PHP Security and Encryption Preventing Session Fixation

PHP Security and Encryption

Preventing Session Fixation

Problem

You need to ensure that a user’s session identifier cannot be provided by a third party, such as an attacker who seeks to hijack the user’s session.

Solution

Regenerate the session identifier with session_regenerate_id() whenever there is a change in the user’s privilege, such as after a successful login:

       session_regenerate_id();

       $_SESSION['logged_in'] = true;

Discussion

Sessions allow you to create variables that persist between requests. For sessions to work, each of the users’ requests must include a session identifier that uniquely identifies a session.

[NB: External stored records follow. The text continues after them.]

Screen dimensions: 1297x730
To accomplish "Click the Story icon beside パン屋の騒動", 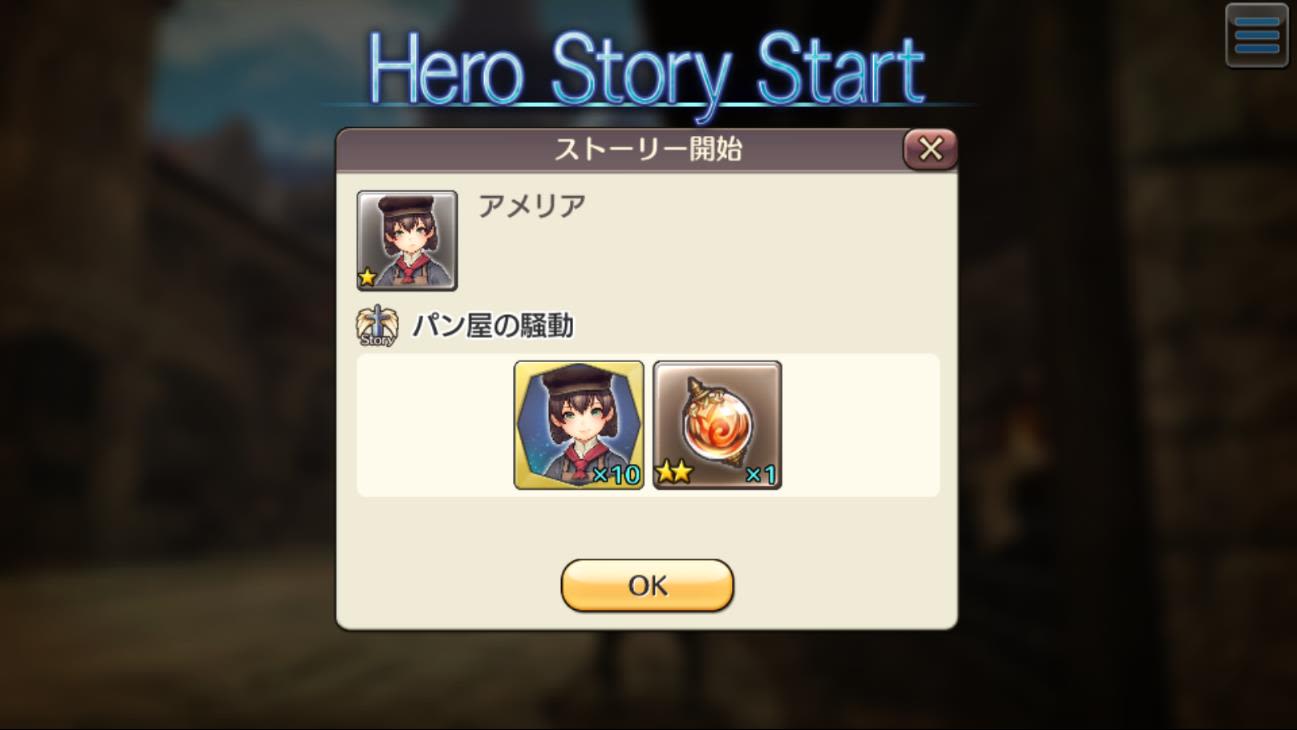I will tap(377, 326).
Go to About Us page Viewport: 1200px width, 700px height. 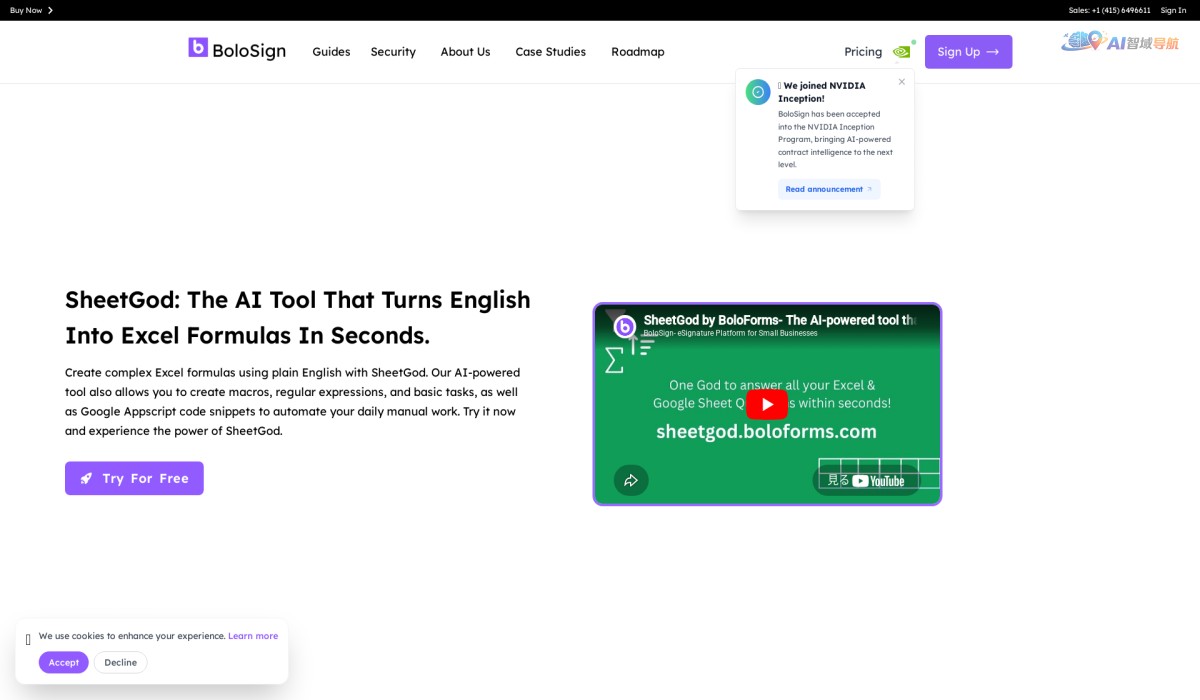pyautogui.click(x=465, y=52)
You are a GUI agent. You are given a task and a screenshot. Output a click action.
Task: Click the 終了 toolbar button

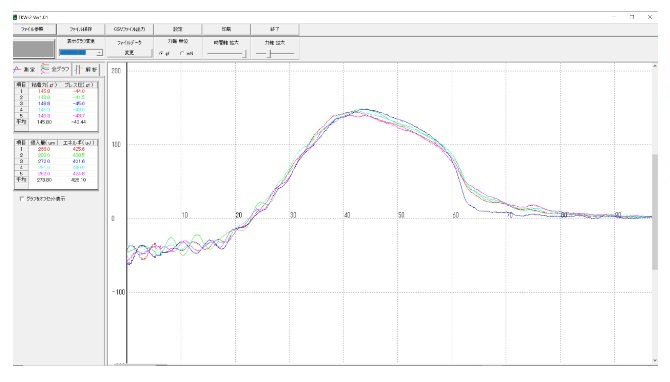click(275, 29)
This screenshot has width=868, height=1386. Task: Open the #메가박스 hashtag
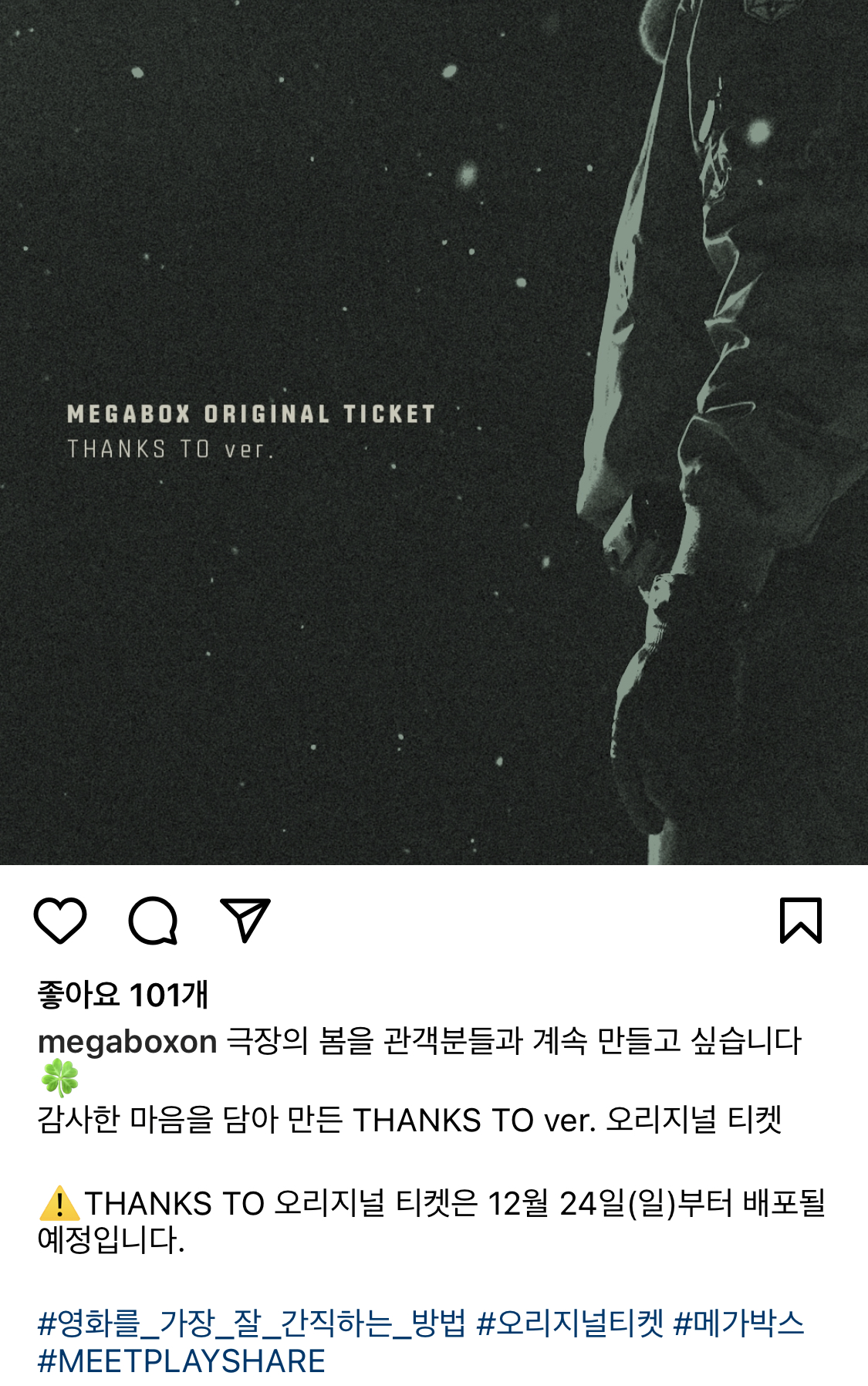coord(738,1323)
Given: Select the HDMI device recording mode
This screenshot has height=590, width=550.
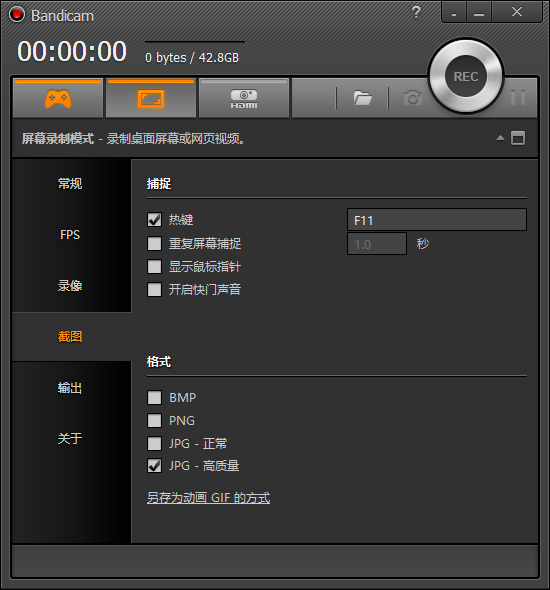Looking at the screenshot, I should [x=244, y=98].
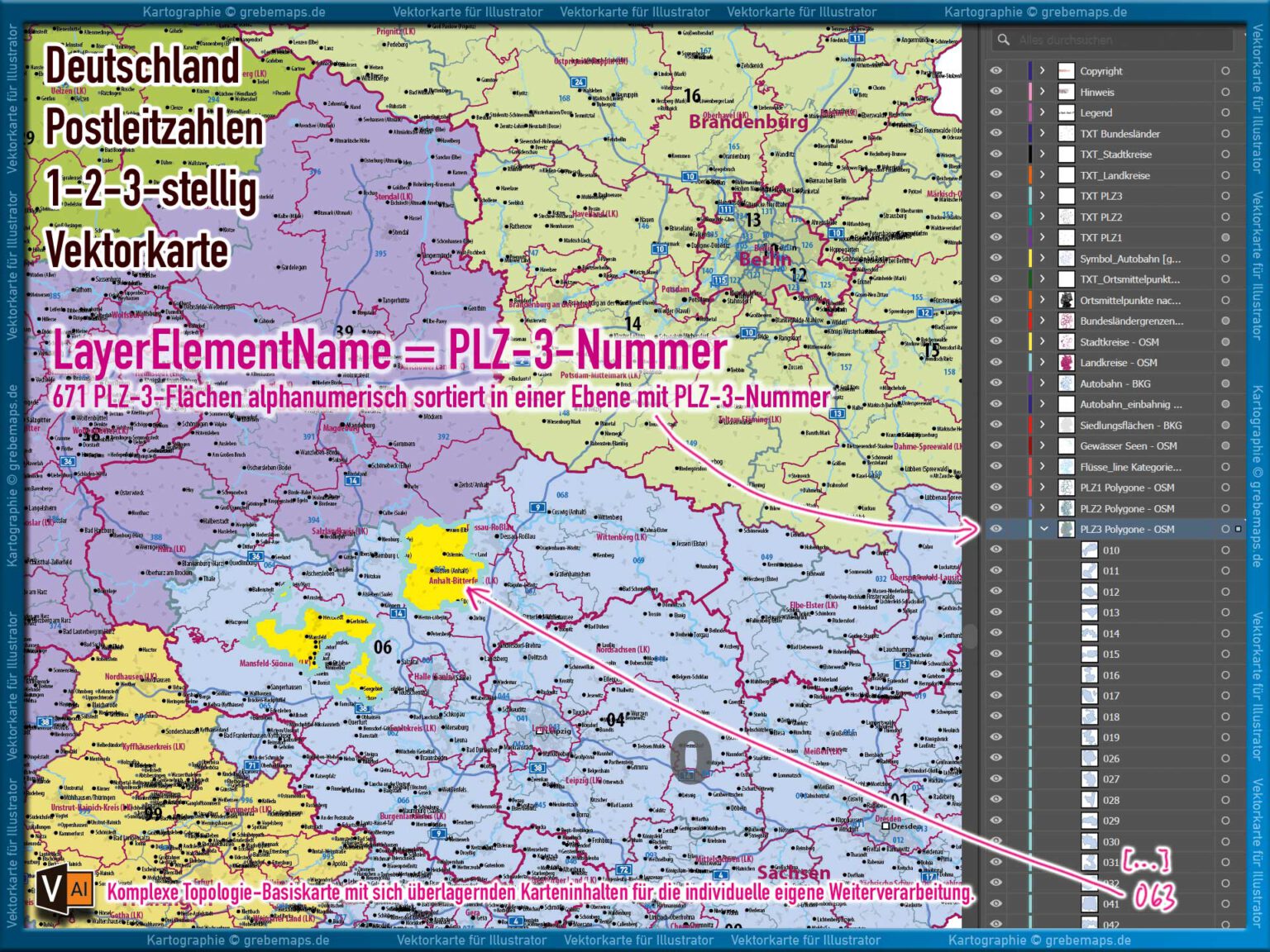Click the target circle for TXT PLZ1
Screen dimensions: 1270x952
[1225, 237]
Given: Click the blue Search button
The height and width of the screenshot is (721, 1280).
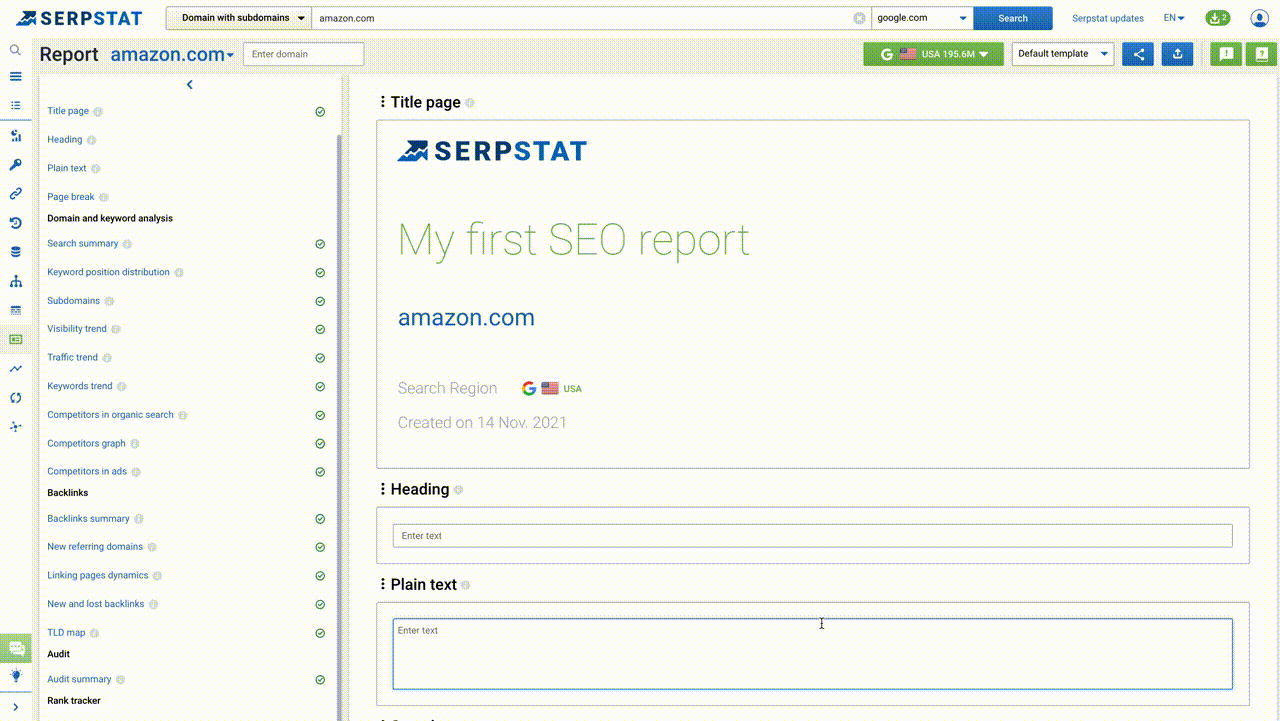Looking at the screenshot, I should [1012, 18].
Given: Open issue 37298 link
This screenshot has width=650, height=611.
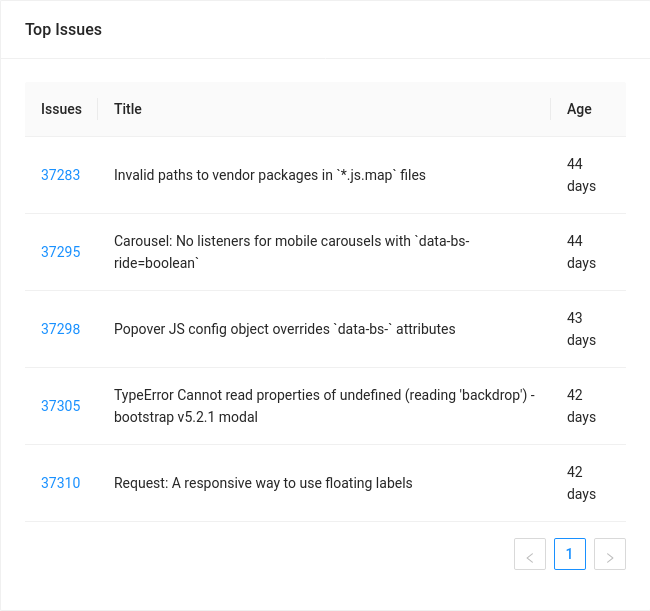Looking at the screenshot, I should [x=60, y=329].
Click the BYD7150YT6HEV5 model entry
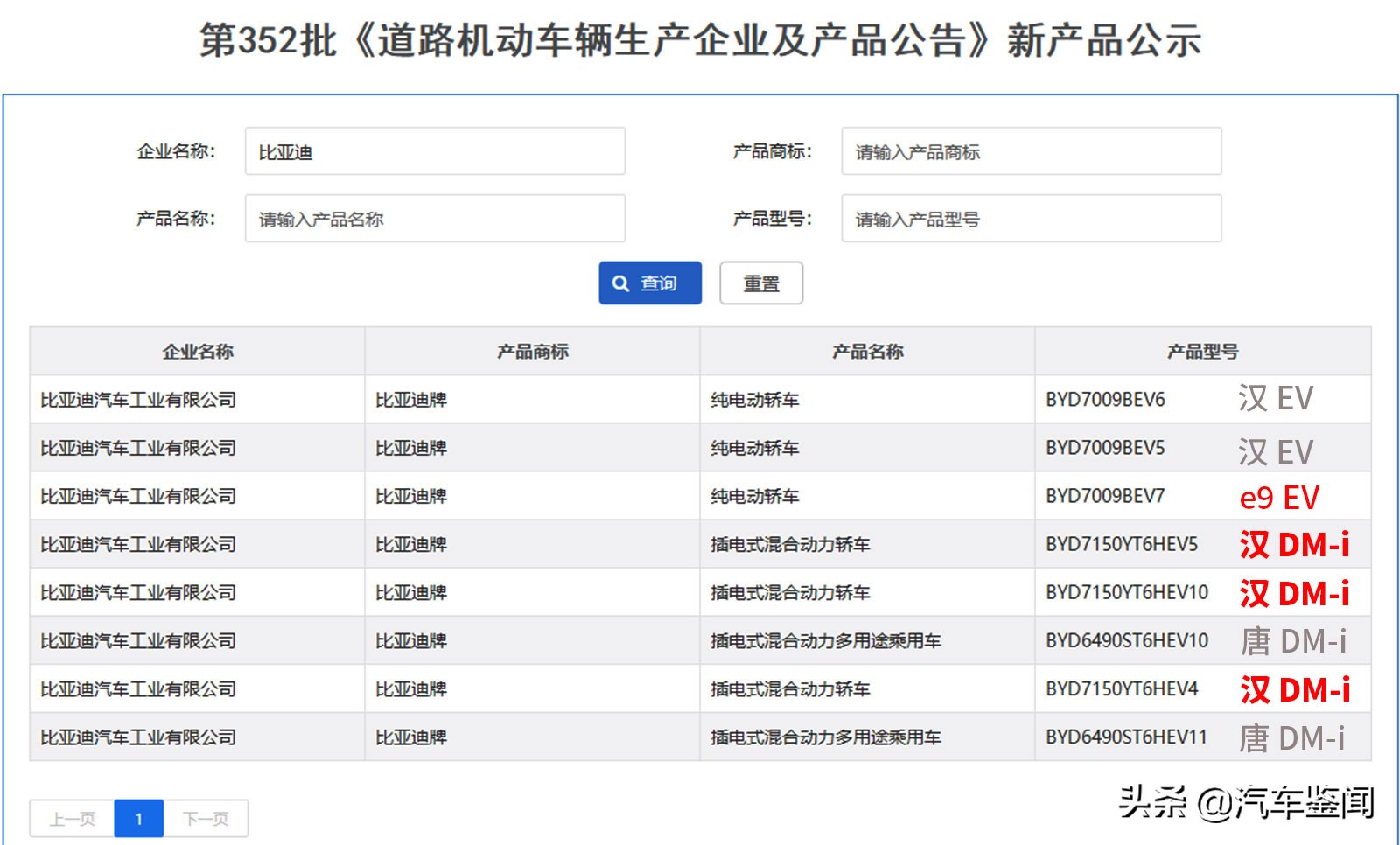Screen dimensions: 1400x845 [x=1122, y=544]
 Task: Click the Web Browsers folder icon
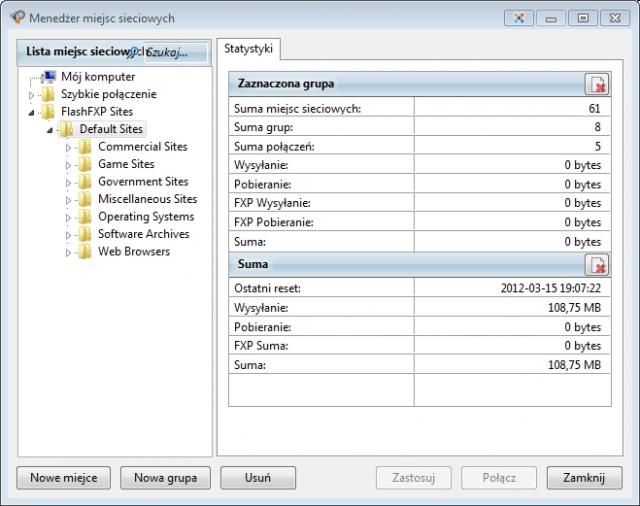85,252
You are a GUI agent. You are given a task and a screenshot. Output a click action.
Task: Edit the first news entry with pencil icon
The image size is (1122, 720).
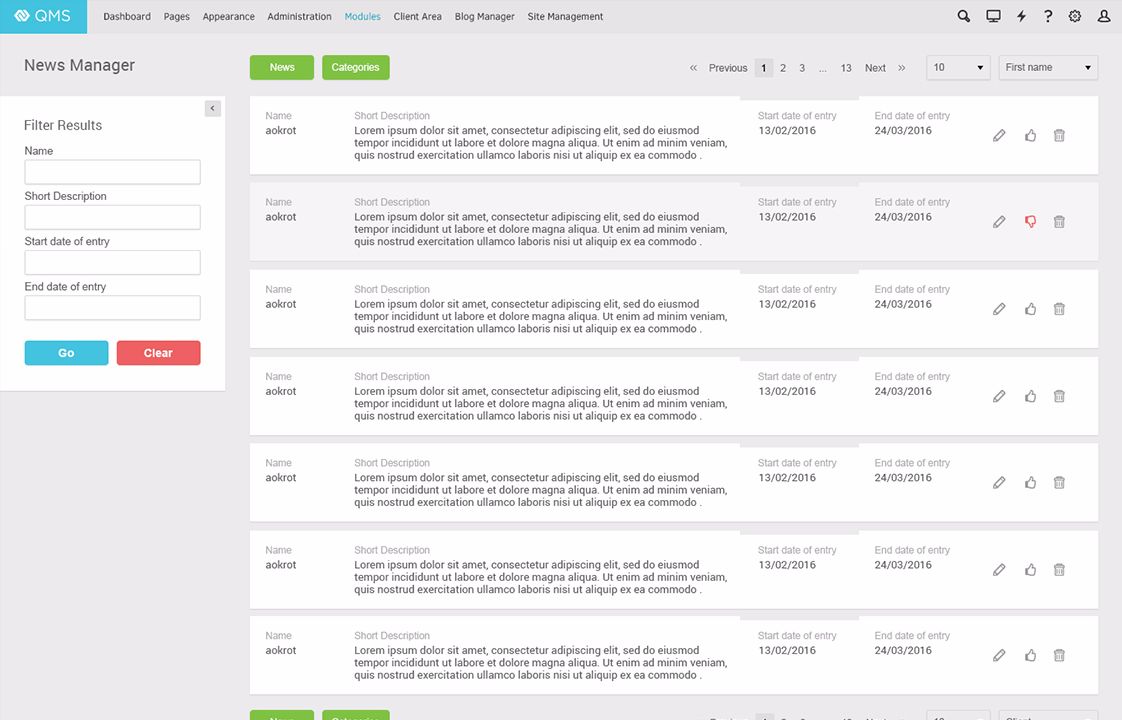tap(999, 135)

By default, PHP accepts a session identifier sent in a cookie, but if session.use_only_cookies is set to 1, it will accept a session identifier in the URL. An attacker can trick a victim into following a link to your application that includes an embedded session identifier:

       <a href="http://example.org/login.php?PHPSESSID=1234">Click Here!</a>

A user who follows this link will resume the session identified as 1234. Therefore, the attacker now knows the user’s session identifier and can attempt to hijack the user’s session by presenting the same session identifier.

If the user never logs in or performs any action that differentiates the user from among the other users of your application, the attacker gains nothing by hijacking the session.

Therefore, by ensuring that the session identifier is regenerated whenever there is a change in privilege level, you effectively eliminate session fixation attacks. PHP takes care of updating the session data store and propagating the new session identifier, so you must only call this one function as appropriate.

As of PHP 5.5.2, a new configuration setting, session.use_strict_mode helps prevent session hijacking. When this is enabled, PHP accepts only already initialized session IDs. If a browser sends a new session ID, PHP rejects it and generates a new one.